Stored data:
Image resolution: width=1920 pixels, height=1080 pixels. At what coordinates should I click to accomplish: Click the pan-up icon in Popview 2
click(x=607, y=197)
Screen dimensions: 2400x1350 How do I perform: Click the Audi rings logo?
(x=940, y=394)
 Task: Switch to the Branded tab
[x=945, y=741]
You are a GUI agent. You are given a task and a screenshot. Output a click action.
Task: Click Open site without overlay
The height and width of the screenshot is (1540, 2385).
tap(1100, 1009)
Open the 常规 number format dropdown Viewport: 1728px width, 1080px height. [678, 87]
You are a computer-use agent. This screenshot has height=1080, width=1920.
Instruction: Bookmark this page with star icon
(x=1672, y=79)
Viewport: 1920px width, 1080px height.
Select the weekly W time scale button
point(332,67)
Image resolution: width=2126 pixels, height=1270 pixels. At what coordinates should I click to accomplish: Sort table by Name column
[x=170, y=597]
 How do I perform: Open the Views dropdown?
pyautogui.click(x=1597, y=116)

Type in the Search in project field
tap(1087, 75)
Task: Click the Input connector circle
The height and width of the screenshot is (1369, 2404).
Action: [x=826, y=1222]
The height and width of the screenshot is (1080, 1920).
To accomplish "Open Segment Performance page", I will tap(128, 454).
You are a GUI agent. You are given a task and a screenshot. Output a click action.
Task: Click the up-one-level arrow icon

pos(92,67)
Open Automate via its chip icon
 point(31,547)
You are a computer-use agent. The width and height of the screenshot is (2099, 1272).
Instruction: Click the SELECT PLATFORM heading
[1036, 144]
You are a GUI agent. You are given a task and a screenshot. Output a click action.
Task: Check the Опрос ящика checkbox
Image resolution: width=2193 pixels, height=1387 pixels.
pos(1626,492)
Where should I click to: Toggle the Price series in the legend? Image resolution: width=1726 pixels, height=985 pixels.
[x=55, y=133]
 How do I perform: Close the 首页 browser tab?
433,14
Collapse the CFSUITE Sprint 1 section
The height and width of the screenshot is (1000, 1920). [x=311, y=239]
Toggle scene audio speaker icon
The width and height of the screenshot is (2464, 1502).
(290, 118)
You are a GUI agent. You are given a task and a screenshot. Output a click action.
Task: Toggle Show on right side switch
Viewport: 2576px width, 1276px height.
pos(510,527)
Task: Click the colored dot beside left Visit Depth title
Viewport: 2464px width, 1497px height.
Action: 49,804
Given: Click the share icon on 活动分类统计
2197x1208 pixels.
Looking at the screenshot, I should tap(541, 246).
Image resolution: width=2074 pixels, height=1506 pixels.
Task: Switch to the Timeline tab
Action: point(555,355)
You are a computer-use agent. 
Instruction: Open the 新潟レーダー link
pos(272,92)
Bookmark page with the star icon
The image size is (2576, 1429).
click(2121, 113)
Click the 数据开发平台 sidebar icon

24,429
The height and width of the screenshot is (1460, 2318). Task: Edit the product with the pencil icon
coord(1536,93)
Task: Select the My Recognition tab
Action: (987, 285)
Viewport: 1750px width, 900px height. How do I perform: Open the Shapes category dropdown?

Instructions for the task:
Quote the data above verbatim from its first line to the line that includes "Open the 常规", with both boundary lines retained.

Exercise answer:
Image resolution: width=1920 pixels, height=1080 pixels. At what coordinates should I click to accomplish: Click the pan-up icon in Popview 2
click(x=607, y=197)
Screen dimensions: 2400x1350 How do I perform: Click the Audi rings logo?
(x=940, y=394)
 Task: Switch to the Branded tab
[x=945, y=741]
You are a GUI agent. You are given a task and a screenshot. Output a click action.
Task: Click Open site without overlay
The height and width of the screenshot is (1540, 2385).
tap(1100, 1009)
Open the 常规 number format dropdown Viewport: 1728px width, 1080px height. [678, 87]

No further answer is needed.